I think it was week 2, when I noticed just how much do people not look at other people in social events. And I’m not talking “omg, it’s so awkward, I better look at my phone”, but with close friends, who feel at ease with me (at least – seemingly). Having denied myself the ability to sit in my phone – I realize just how may people seek sanctuary in the digital World. It feel amusing and hurtful at the same time. The older you get the less time you get to spend with your friends as people get into relationships and form their own tiny communities with children and seeing that the small amount of time you already have being cut in half just because you see the tops of their head rather than their faces.
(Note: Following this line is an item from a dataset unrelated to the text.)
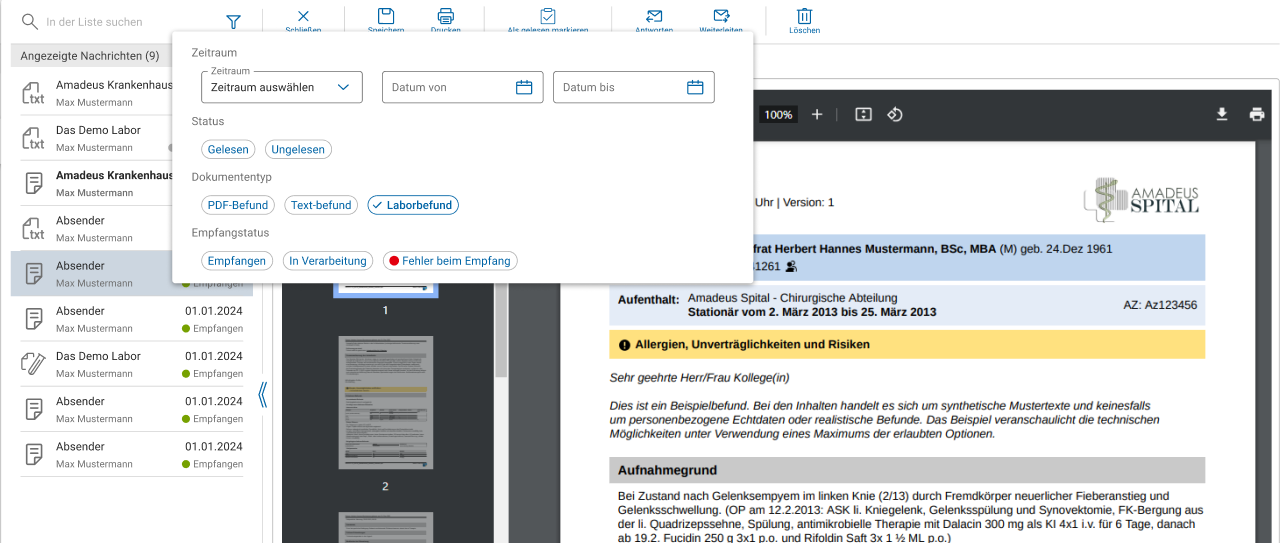Screen dimensions: 1281x543
Task: Open the Datum bis calendar picker
Action: point(695,88)
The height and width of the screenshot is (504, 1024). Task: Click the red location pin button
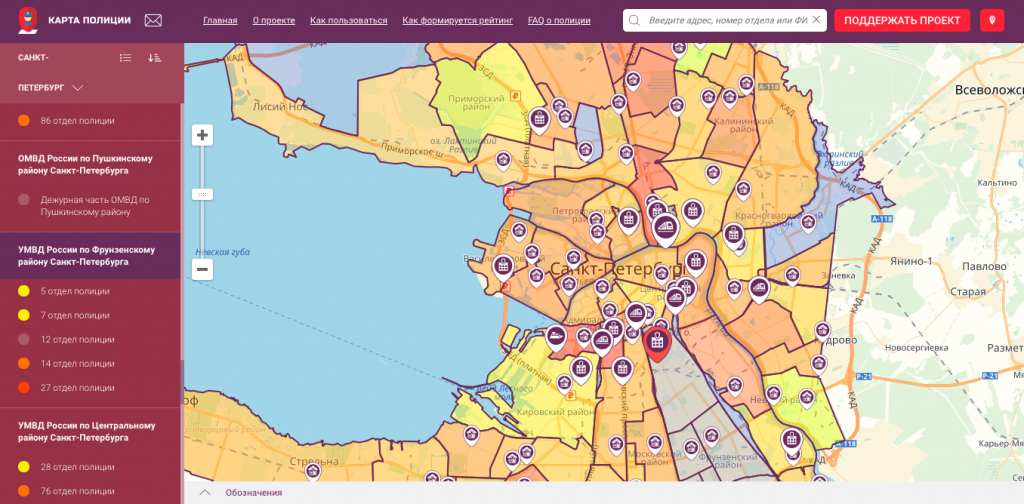[x=992, y=20]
I think I considered stopping by week 3, but I wanted to keep myself to the month-long challenge. Many people reached out (amusingly enough – on social media) about if everything was ok with me and although I really appreciated their concern, I really did not understand their method.
There was so much more time for self-reflection. I have to admit, I hadn’t used it as wisely as I could have, but I’ve learned to take some “everything”- off time if even for a couple of minutes.
You know what I missed most? As ridiculous as it might sound – scrolling through lace market. I don’t buy much these days, but I love to scroll through as a form of weird entertainment? Sort of window-shopping.
After the month had passed, I questioned if I maybe wanted to keep on doing it, but I ended up setting a challenge for myself – take a look, but don’t delve in too deep. Every time I feel myself slipping into that hole, I either just get up to go and make a coffee or close everything unrelated to work.
It’s hard, yes, but necessary.
So if you see a bit of yourself in this, I would like to challenge YOU to try and take time off of social media and, if possible, internet all together! How long could you stay away? Would you even want to come back?
Please be sure to share your feelings and experiences with internet/social network addiction and if it has ever disturbed your life in any way. Comment away!